Non-Emergency Response / Sequential Contacts

Devices should include fail-safes in case a person with dementia sets them off when there is no actual emergency. For example, with fall detectors it is normal to wait between 20 and 30 seconds before registering a problem to be sure a person has actually fallen. And the medical alert service should have a non-emergency contact who reaches out prior to alerting family and first responders.

Cellular Network Coverage

Many alert devices work with a home phone line or local WIFI network. Because they partly serve to detect wandering, the device needs to reach beyond that home range, usually done via a cellular phone network. Medical alert devices that are only landline-based generally have a range from 400 to 1,000 feet.


It’s important that the medical alert device feels comfortable, and is even better if it is not felt at all. This is advantageous so it serves its purpose and does not get removed. Wearable options include bracelets, wristwatches, and pendants that are worn on a lanyard or clipped to a belt or waistband.

Water Resistance

The wearable device should be water-resistant because the ability to have it handy while bathing or showering is important. Thousands of injuries occur from falling in the bathroom every year; seniors are a large percentage of this demographic. Some devices can be worn for short showers, but if your loved one takes baths, you will want to invest in better water resistance.

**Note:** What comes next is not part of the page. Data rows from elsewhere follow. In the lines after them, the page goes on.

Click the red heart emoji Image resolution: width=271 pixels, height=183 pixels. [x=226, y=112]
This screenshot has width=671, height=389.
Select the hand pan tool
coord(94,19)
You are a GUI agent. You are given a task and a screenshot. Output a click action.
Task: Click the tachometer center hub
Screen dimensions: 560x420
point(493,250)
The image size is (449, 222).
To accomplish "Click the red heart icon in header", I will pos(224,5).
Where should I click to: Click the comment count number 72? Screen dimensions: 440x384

Free Trials or Money-Back Guarantees

Finding the best medical alert system is vital, and it varies from person to person. This means you may need to try more than one before finding the ideal answer. A free trial period or money-back guarantee lets you try it without the stress of feeling “stuck” with something that does not fit your loved one’s needs.

Ease of Use

Seniors, especially those with dementia, can find it challenging to learn new technology. It is extremely important that the device is easy to use. Manufacturers know this but double-check before investing in a system.

Battery Life

This is an important feature that is easy to forget. Some devices require charging on a daily basis. This can be inconvenient, especially if your loved one lives alone. Batteries in the devices vary, normally ranging from a week of life to as long as a month.


Cost of Medical Alert Systems

The devices and accompanying systems are usually paid for through monthly fees that include the cost of monitoring. A typical price ranges between $20 and $50 per month. The price escalates depending on your needs. Running the system through a land-based phone line is a little cheaper than cellular service, and GPS tracking and fall detection will usually cost between $5 and $10 more per month.

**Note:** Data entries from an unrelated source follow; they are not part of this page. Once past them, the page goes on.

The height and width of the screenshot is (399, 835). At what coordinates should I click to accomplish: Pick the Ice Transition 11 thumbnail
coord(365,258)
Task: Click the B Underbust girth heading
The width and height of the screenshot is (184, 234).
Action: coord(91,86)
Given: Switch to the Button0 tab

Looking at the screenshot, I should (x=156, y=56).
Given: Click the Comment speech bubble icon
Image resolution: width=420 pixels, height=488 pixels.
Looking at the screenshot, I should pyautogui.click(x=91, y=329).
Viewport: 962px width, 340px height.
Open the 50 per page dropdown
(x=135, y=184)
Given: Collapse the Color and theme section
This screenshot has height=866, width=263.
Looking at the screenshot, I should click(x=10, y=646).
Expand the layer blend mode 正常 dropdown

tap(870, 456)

Medical alert systems have been demonstrated to save money long-term because they decrease the number of hours of home care your loved one may require to stay safe.


Medicare & Medicaid Coverage of Medical Alert Services


Even though there is consensus that these systems are necessary for seniors with dementia, Medicare typically does not cover the costs. It is possible that Medicare Advantage, which partners with private insurers to deliver more customized options, could help pay for a system, but it is not a guarantee and you will have to check with your loved one’s insurance provider.



Medicaid will pay for medical alerts (Personal Emergency Response Services or PERS, in Medicaid-speak) for people with Alzheimer’s or another form of dementia. Keep in mind that Medicaid will only pay for the most basic of models and services. The enhanced medical alert services mentioned above would probably not be covered by Medicaid. An exception to this is if the beneficiary is receiving Medicaid benefits under a Consumer-Directed Medicaid HCBS Waiver. With this program, beneficiaries are permitted to decide which goods and services they need. If a family determines the more feature-rich medical alert service would be beneficial, they have the option to spend the extra money from their care budget.